Show each line from the records below in which the word "resolution" occurs.

[Start of section]

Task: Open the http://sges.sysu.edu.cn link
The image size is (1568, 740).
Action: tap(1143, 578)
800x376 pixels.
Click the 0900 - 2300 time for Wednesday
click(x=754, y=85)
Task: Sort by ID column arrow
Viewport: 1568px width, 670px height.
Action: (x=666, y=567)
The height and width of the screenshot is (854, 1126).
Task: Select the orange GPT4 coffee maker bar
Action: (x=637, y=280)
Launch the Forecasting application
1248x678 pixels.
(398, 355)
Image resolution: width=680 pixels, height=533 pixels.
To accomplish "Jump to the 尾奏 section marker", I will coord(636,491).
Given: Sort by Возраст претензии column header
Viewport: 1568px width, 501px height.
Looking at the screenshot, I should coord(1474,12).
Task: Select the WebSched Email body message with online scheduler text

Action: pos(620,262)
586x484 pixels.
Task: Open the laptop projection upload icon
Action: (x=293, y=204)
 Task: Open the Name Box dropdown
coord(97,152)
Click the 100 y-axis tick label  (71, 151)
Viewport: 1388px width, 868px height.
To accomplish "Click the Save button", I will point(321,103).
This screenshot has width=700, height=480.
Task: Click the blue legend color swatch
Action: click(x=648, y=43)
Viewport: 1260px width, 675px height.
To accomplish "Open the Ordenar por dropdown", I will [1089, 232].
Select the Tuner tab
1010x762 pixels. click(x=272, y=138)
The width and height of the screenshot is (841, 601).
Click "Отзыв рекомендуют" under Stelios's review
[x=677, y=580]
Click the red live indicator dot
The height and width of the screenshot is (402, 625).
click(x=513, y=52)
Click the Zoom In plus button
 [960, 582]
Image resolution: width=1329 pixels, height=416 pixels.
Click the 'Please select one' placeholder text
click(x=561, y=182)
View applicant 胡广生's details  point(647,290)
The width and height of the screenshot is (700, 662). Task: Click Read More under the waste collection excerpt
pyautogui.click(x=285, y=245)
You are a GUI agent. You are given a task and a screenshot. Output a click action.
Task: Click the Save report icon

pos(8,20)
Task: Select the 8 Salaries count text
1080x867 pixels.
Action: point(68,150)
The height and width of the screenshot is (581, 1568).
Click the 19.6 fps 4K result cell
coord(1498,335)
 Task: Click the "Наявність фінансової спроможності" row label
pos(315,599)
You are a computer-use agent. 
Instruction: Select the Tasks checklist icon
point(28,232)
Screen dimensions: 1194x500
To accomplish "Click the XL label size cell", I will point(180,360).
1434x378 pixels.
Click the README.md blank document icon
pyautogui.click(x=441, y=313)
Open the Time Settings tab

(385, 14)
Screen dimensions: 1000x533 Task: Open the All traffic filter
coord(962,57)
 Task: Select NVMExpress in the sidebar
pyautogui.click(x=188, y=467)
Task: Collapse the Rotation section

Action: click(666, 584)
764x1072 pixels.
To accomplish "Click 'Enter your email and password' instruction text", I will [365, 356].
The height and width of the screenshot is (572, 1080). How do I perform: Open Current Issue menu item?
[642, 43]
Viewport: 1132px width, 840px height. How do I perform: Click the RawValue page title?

[End of section]

**Output for this exercise**
Image resolution: width=680 pixels, height=533 pixels.
Image resolution: width=1329 pixels, height=416 pixels.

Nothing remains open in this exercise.